Daines Urges U.S. Postal Service to Reverse Policy on Delayed Mail
U.S. SENATE – U.S. Senator Steve Daines today sent a letter to the United States Postal Service (USPS) Postmaster General DeJoy urging him to reverse his decision to hold mail for delivery until the next day for pieces that were delayed to ensure Montanans receive their mail, which includes life-saving prescription drugs, on time.
“The USPS is critical to Montanans, especially our seniors, veterans, and rural communities across the Treasure State. Last year alone, the Postal Service delivered 1.9 billion prescriptions to Americans' mailboxes, and nearly 100 percent of all Veterans Affairs prescriptions,” Daines wrote. “Ensuring that the USPS is on a sustainable fiscal path while maintaining high quality of service to Montana and all Americans is critically important, which is why I am concerned about the impact of the July 10 delayed mail directive and request you rescind that element of the policy.”
To read the full letter, click HERE.
On July 10th, 2020, USPS initiated a policy that would to hold late mail until the next day, resulting in delays in mail delivery.
Senator Daines strongly supports the missions of the USPS and its vital services to rural Montana for shipping products to market and prescription drug delivery.
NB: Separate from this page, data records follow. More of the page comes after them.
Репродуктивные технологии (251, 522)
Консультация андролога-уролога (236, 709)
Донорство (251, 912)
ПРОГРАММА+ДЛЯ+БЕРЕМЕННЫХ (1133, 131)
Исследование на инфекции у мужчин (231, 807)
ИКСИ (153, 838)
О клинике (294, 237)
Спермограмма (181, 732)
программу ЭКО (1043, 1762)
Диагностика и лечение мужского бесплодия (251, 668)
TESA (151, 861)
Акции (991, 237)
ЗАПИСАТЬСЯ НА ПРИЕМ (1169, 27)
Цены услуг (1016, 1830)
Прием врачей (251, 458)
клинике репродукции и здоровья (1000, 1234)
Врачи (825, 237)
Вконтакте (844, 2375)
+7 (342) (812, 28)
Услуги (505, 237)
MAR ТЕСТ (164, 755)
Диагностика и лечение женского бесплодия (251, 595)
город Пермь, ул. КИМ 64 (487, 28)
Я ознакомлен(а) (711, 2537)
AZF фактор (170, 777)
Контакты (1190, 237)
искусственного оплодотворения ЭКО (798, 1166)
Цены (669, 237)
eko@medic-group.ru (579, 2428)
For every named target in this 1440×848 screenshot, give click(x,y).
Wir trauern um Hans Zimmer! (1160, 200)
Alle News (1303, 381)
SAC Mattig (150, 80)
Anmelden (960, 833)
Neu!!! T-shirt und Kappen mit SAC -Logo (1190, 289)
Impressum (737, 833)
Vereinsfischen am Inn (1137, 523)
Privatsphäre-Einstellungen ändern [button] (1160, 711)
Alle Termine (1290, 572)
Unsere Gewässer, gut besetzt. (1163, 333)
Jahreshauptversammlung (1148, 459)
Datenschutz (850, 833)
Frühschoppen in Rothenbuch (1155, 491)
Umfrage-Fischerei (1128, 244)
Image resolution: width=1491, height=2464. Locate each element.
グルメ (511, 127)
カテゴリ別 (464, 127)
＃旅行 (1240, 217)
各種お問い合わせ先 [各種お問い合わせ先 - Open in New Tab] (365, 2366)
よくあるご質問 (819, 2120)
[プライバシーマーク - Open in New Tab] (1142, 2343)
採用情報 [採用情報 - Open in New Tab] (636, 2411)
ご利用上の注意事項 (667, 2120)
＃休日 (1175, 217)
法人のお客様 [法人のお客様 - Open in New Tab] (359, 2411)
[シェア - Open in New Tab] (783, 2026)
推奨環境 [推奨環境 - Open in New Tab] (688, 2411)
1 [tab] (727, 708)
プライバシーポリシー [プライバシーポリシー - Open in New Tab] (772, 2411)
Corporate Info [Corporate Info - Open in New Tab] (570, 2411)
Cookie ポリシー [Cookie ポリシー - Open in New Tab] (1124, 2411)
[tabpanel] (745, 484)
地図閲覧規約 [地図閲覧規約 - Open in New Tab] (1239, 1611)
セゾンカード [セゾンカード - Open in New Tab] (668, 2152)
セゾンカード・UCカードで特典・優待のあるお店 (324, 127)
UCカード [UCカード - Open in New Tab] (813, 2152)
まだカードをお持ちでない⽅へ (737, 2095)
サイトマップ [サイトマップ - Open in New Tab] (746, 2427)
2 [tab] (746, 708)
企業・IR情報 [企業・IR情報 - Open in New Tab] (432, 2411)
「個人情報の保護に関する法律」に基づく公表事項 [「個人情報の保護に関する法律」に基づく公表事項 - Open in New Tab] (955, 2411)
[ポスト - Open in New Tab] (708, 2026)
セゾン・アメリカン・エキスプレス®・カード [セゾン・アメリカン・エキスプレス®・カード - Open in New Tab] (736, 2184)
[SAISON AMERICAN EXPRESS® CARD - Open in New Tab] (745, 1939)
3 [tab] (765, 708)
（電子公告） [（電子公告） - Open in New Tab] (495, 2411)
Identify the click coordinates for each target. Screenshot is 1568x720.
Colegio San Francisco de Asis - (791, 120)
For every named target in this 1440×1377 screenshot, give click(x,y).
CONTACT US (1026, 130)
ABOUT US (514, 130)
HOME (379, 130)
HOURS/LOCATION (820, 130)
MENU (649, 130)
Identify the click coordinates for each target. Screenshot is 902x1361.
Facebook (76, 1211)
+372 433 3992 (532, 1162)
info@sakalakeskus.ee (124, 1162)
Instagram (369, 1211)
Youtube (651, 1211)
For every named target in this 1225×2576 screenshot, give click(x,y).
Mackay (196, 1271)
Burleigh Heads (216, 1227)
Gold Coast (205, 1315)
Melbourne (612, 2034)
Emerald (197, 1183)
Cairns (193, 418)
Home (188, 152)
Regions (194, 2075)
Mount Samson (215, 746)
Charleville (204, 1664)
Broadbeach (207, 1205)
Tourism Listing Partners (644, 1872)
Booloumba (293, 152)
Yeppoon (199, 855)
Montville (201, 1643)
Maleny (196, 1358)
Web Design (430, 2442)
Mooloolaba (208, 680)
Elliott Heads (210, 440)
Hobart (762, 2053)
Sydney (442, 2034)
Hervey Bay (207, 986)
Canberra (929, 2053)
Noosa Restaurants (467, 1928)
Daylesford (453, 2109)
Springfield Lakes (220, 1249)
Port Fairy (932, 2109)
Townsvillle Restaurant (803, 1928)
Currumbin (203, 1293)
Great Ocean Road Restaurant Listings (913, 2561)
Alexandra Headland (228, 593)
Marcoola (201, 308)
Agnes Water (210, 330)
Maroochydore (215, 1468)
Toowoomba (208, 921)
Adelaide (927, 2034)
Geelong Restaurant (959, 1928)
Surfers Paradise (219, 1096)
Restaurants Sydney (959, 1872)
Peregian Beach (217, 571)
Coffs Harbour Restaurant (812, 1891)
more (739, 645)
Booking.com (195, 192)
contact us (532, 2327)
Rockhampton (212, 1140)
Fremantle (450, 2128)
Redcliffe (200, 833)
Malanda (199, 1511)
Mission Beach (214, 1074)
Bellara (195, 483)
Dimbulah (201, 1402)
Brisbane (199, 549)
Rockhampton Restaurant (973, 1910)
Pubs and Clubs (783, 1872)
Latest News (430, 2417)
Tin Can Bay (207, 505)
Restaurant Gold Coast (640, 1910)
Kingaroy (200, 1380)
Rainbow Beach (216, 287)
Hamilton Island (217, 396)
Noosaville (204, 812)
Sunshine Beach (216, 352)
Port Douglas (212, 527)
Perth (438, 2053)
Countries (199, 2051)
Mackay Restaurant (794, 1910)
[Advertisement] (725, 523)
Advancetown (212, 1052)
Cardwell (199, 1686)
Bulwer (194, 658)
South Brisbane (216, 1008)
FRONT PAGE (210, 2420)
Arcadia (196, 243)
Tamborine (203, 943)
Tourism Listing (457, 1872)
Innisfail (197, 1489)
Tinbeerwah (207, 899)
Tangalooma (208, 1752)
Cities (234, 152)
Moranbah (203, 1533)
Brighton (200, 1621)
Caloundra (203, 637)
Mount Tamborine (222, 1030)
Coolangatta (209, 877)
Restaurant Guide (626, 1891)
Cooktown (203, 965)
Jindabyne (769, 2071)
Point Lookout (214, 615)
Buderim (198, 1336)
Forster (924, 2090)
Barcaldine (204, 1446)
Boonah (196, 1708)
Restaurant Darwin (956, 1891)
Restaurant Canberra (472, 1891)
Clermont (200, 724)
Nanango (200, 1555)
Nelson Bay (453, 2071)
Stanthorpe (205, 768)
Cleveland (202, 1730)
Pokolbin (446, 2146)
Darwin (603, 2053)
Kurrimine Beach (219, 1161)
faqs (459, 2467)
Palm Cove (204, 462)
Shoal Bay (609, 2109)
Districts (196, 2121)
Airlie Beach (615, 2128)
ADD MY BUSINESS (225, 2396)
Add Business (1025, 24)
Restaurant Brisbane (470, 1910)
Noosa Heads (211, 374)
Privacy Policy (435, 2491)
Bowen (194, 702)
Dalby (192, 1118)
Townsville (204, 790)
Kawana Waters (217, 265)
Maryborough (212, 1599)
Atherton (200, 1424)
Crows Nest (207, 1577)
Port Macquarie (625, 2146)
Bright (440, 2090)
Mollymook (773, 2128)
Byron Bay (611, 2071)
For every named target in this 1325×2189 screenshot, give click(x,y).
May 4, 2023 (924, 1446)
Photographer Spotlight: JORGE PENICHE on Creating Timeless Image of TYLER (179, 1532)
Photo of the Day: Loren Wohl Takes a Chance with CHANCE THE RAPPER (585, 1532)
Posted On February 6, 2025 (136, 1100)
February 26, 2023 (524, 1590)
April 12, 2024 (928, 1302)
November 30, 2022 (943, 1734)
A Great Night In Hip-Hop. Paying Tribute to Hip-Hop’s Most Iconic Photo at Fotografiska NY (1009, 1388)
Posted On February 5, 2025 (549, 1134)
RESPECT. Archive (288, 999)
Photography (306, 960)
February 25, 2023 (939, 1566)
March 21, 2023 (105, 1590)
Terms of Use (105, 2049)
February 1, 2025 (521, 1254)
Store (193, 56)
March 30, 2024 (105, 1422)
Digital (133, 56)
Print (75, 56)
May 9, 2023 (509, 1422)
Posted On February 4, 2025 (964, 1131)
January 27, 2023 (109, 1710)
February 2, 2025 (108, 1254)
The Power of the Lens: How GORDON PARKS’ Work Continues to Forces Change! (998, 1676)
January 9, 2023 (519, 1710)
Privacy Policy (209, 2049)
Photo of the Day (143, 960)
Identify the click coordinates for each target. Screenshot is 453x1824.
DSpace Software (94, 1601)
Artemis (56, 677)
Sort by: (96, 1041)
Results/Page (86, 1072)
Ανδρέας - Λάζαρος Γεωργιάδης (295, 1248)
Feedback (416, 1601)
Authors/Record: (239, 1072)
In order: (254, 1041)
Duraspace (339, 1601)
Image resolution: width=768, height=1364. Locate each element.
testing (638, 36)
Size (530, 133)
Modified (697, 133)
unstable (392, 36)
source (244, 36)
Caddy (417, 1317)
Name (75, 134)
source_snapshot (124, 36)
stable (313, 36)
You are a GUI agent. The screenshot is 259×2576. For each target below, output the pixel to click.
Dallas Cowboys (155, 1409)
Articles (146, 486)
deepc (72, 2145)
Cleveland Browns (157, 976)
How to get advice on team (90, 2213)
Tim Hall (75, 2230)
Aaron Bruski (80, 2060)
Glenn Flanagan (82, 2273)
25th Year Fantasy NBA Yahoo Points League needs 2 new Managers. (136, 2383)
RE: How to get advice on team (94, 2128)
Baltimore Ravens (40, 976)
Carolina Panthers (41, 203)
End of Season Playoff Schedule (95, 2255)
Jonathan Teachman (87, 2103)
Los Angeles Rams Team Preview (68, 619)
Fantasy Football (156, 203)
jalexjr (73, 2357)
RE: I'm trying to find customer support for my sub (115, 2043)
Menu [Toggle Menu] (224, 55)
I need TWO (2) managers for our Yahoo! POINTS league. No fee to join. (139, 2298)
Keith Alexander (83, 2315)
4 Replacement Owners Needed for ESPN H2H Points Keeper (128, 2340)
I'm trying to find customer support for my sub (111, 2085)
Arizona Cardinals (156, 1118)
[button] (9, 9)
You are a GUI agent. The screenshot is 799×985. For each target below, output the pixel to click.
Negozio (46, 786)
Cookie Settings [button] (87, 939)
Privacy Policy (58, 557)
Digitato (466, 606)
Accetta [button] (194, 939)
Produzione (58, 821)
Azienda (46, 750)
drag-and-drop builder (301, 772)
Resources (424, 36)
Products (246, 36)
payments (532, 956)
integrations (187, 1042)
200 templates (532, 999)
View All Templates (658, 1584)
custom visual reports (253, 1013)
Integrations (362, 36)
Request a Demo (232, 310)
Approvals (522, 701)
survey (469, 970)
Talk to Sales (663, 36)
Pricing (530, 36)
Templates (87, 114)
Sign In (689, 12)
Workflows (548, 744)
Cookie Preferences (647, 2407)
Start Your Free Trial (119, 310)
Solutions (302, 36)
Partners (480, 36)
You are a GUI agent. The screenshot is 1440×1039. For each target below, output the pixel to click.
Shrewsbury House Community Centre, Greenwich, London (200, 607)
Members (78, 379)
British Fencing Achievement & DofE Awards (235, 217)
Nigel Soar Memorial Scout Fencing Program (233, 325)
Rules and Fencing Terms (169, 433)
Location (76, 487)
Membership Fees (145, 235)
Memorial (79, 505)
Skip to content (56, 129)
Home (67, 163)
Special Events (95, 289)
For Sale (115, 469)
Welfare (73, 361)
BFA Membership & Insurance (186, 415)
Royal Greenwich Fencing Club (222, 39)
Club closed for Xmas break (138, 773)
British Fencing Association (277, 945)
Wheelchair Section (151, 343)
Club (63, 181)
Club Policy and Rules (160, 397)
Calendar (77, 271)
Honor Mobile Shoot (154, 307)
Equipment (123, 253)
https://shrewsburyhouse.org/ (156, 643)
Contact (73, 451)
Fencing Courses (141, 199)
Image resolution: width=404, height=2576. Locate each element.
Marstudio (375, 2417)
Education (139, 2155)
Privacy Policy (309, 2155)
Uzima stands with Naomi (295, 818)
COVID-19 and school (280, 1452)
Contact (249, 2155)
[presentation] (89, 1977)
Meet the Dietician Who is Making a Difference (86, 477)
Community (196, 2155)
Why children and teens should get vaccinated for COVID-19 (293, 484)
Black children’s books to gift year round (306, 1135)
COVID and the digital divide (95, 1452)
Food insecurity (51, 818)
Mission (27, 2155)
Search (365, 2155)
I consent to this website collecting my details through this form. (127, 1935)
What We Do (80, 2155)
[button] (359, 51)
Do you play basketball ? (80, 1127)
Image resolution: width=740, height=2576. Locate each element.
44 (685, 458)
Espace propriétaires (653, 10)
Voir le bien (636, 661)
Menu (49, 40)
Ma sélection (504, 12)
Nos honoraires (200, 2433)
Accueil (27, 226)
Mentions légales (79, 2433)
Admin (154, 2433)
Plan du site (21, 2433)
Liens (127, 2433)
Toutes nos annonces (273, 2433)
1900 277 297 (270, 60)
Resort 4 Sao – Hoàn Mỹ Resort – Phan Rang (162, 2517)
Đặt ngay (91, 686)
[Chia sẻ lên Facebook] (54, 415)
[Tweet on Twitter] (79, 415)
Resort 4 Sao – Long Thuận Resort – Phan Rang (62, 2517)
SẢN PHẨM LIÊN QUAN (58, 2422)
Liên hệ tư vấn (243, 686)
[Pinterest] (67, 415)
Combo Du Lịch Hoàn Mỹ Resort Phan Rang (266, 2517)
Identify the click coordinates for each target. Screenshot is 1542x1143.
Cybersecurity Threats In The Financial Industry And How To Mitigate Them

On July 2nd, 2020, Daines introduced a bipartisan bill to provide USPS with $25 billion in funding to keep their operations afloat during the COVID-19 pandemic and procure Personal Protective Equipment (PPE) to protect Postal workers.
Earlier this year, Daines introduced the USPS Fairness Act, which would repeal a burdensome mandate requiring the U.S. Postal Service to pre-fund its employees’ retirement benefits. USPS is the only federal agency that has this requirement and this legislation would put the USPS on stronger financial footing.
On May 7th, 2020, Daines sent a letter to Senate leadership urging emergency funding, additional borrowing authority, and debt forgiveness to support the U.S. Postal Service (USPS) and help it survive the current national pandemic.